Ces effets chez les animaux ont été démontrés pour la plupart des classes courantes de médicaments utilisés en anesthésie pédiatrique. La dose de médicament, la fréquence d'administration du médicament et l'âge de développement de l'animal sont toutes des variables importantes qui contribuent à l'étendue des dommages observés.

Ces premiers rapports ont suscité des préoccupations chez les cliniciens, y compris les anesthésiologistes. Les résultats chez les rats ne sont pas nécessairement généralisés aux humains et, par conséquent, les implications pour l'utilisation des anesthésiques chez les enfants demeurent inconnues. Cependant, d'autres recherches, en particulier chez les primates non humains, ont suscité une attention et une préoccupation croissantes.

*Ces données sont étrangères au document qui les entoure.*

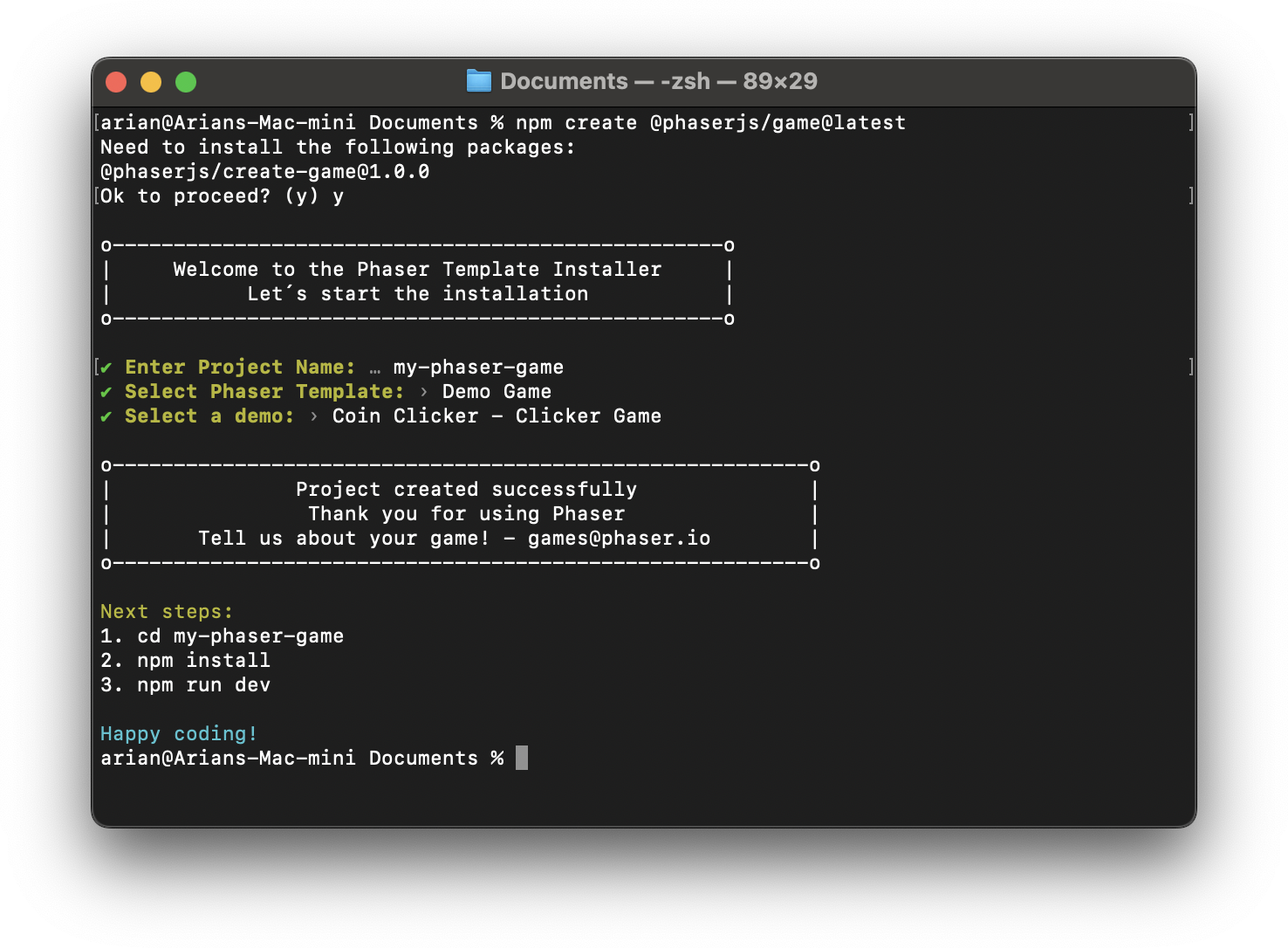Minimize the window using the yellow button

[x=151, y=82]
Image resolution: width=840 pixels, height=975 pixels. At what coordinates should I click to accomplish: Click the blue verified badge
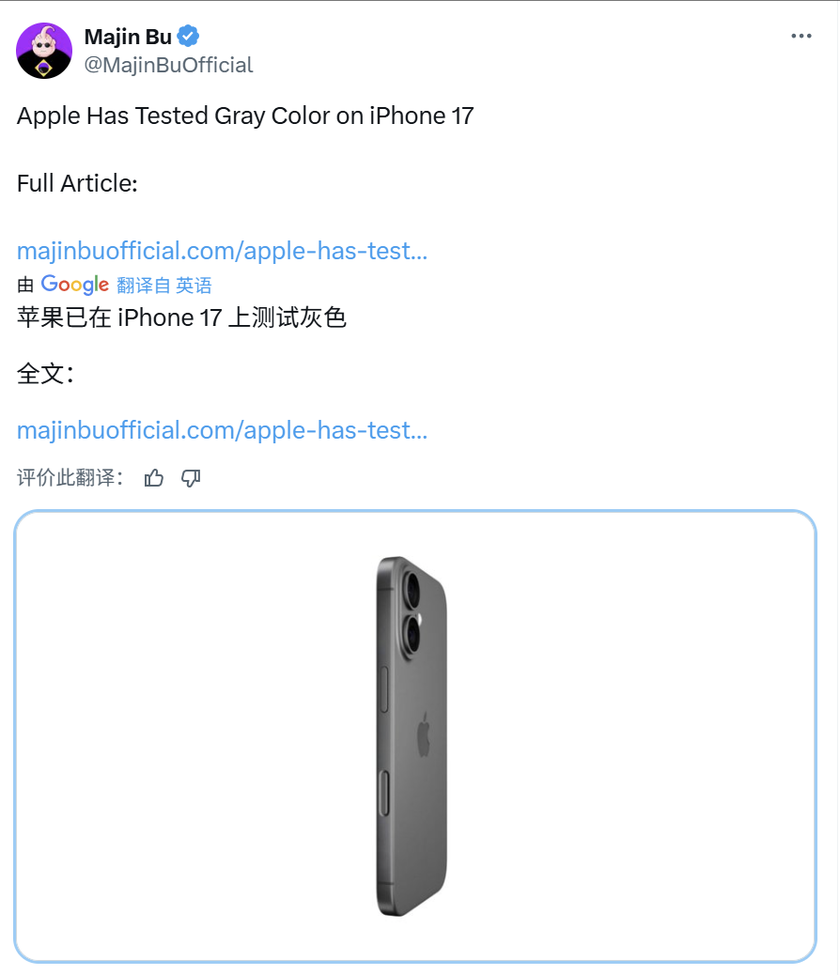coord(188,36)
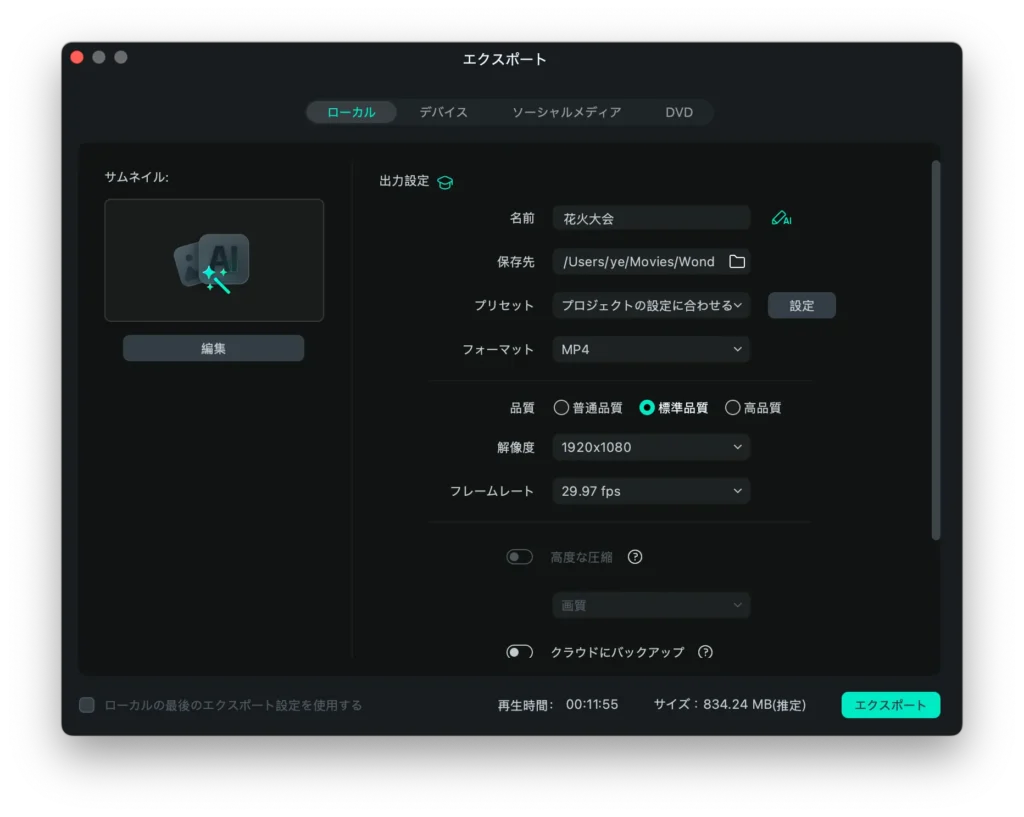Disable the クラウドにバックアップ toggle

(519, 651)
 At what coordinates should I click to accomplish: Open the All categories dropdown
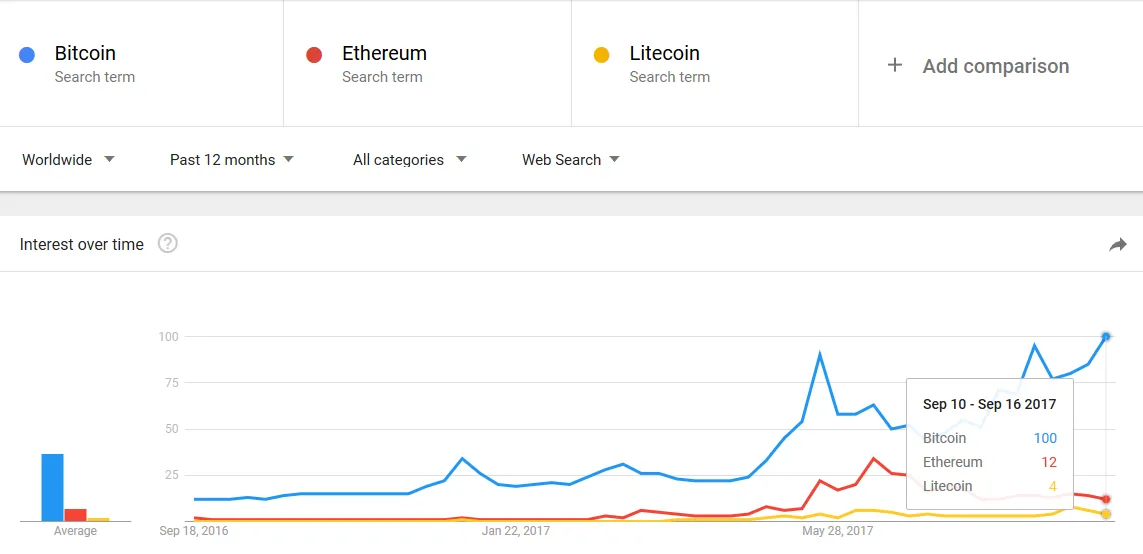(409, 160)
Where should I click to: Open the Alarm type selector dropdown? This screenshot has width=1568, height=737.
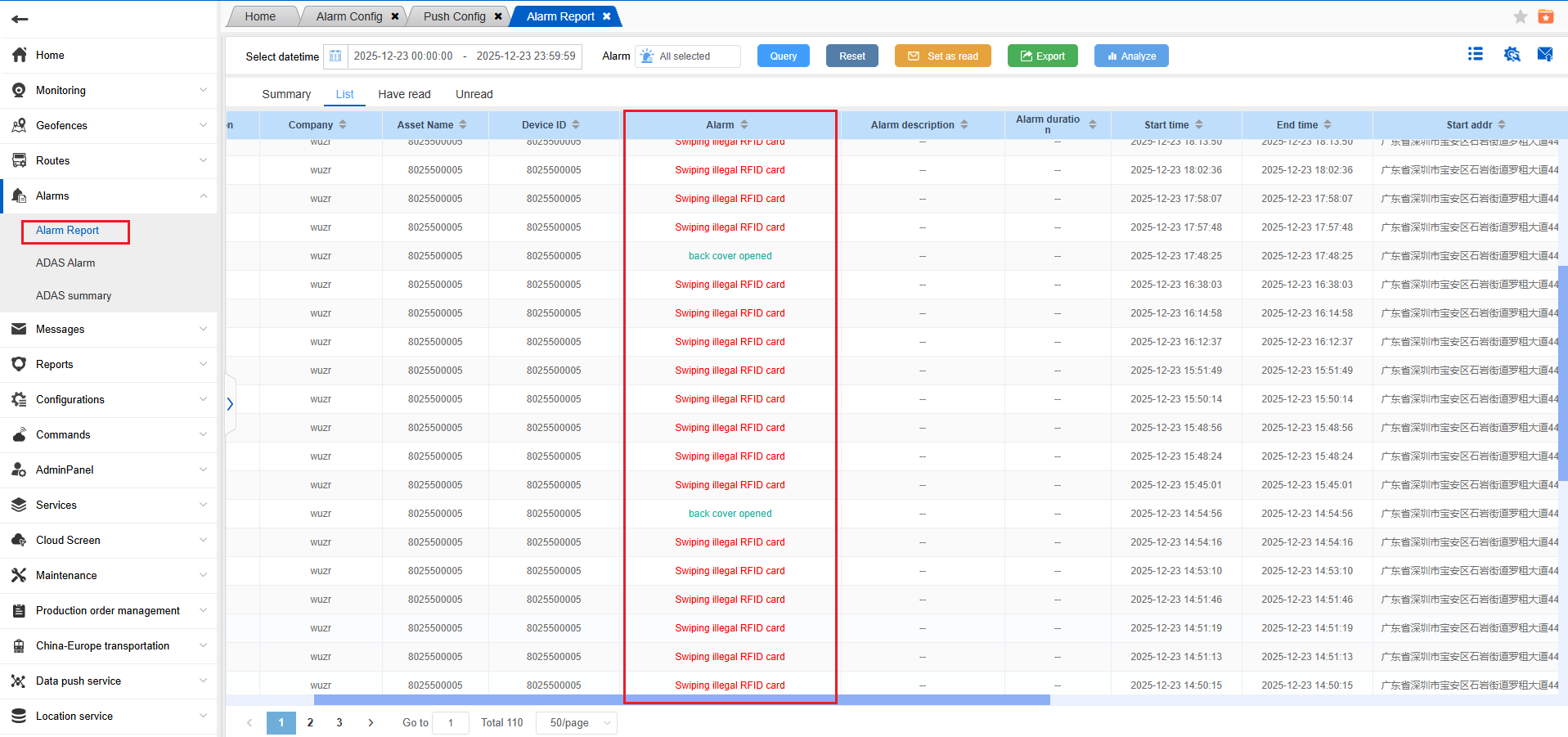coord(688,56)
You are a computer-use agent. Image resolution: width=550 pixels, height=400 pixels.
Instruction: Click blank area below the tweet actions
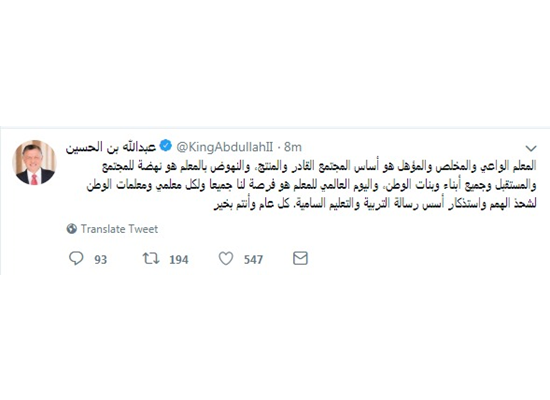pyautogui.click(x=275, y=333)
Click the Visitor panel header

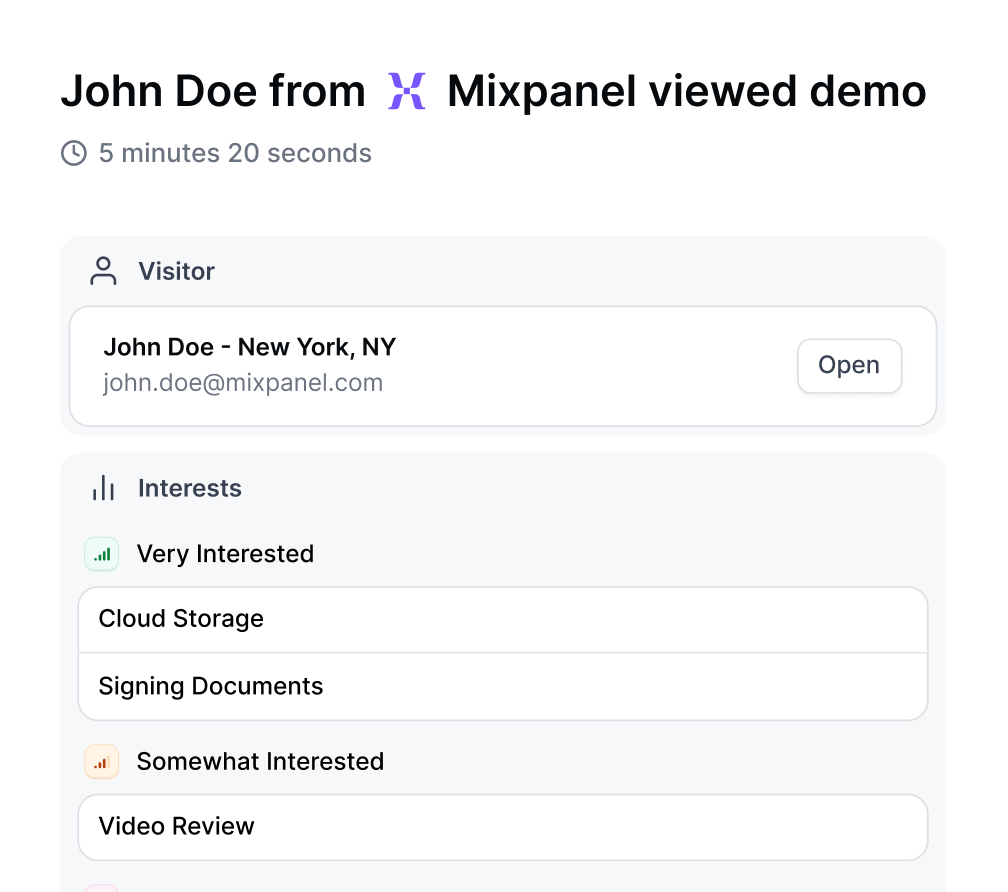[x=176, y=271]
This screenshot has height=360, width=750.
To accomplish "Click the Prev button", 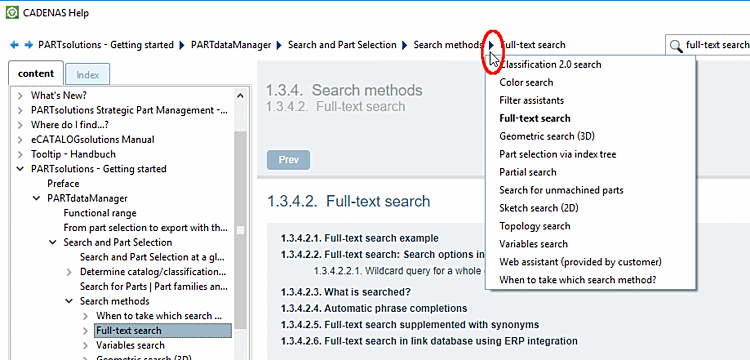I will pyautogui.click(x=288, y=160).
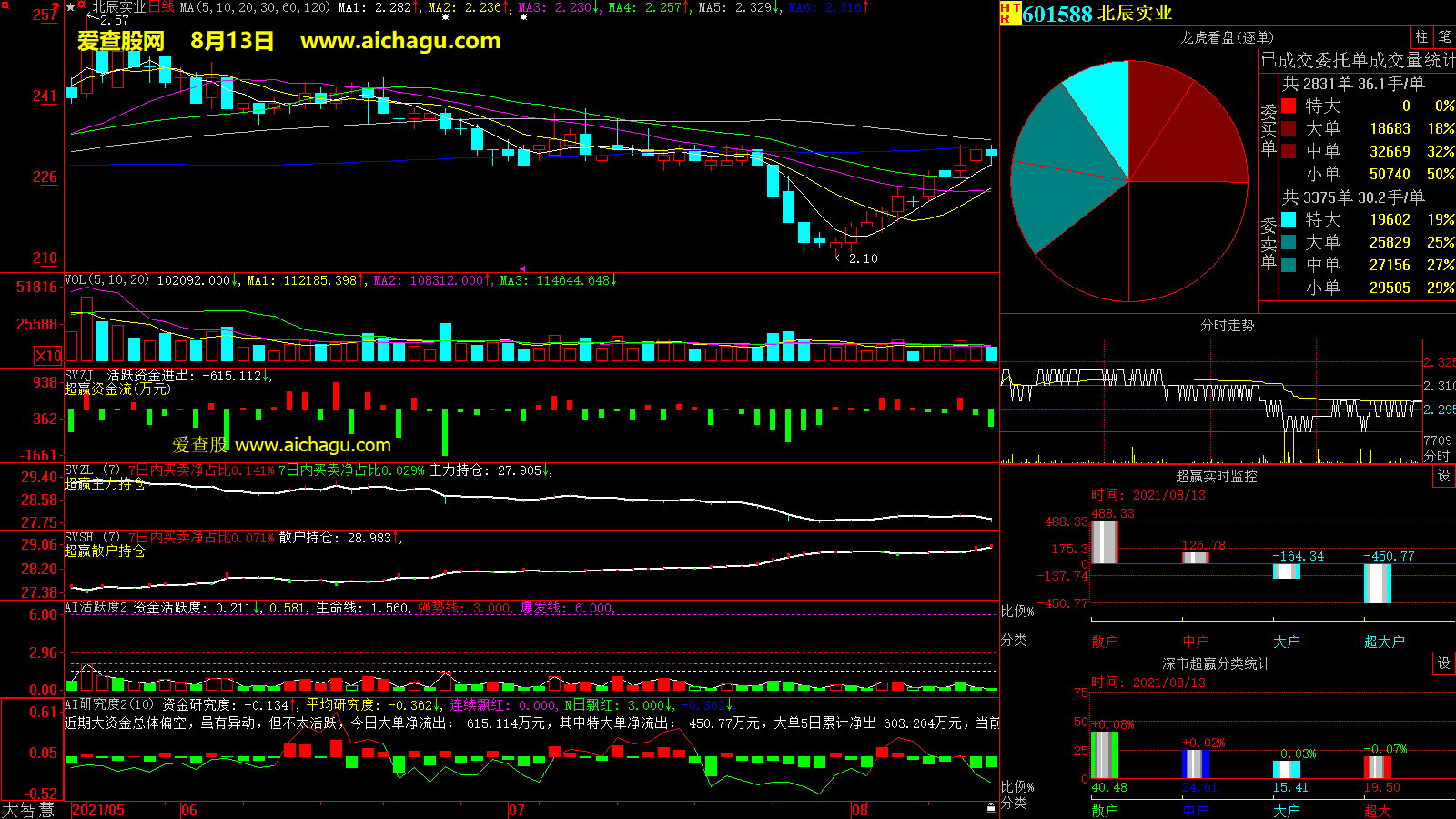Open settings 设 for 深市超赢分类统计 panel
This screenshot has height=819, width=1456.
(x=1443, y=663)
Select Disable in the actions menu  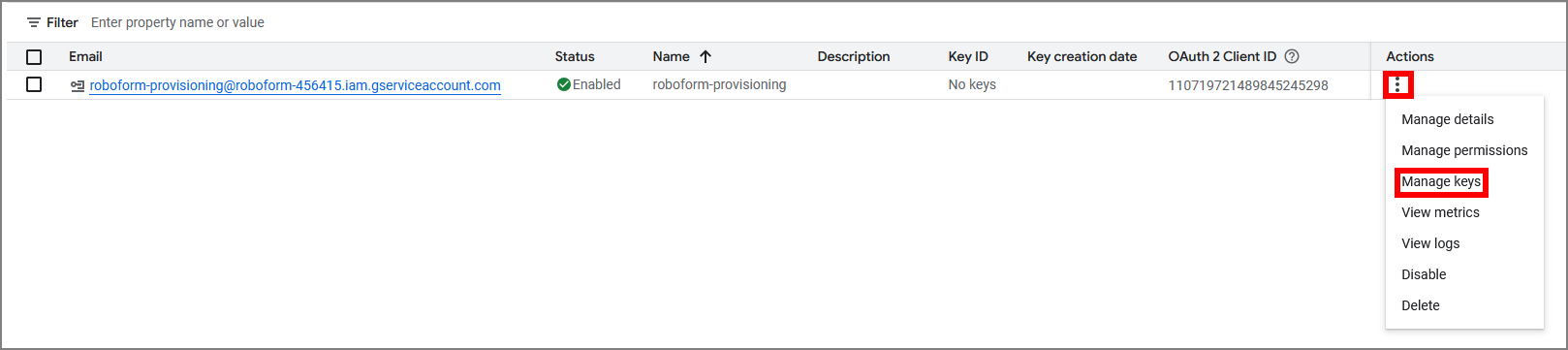[x=1424, y=274]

Démontrer les effets cognitifs ou comportementaux persistants des anesthésiques administrés aux jeunes enfants peut être une tâche très difficile parce que les jeunes enfants qui subissent une intervention chirurgicale ont souvent des problèmes mettant leur vie en danger. Bien sûr, des effets dramatiques auraient été notés il y a longtemps. Cependant, les effets moins dramatiques, tels que les changements dans l'attention, la cognition, l'émotion ou le contrôle du comportement, sont plus difficiles à détecter avec confiance. À l'heure actuelle, de plus en plus d'études chez l'homme suggèrent que les enfants exposés à l'anesthésie générale ont des problèmes d'attention et d'apprentissage à l'école. Ces dernières études, cependant, sont au mieux corrélatives et ne prouvent pas définitivement que l'anesthésie générale pose des problèmes chez les enfants.

Un éditorial de février 2015 publié dans le prestigieux New England Journal of Medicine par 5 experts, dont le chef du département d'anesthésiologie de l'Université de Washington, recommande fortement que l'exposition anesthésique soit retardée jusqu'à ce que l'enfant ait 3 ans, sauf nécessité urgente. vieux ou plus vieux.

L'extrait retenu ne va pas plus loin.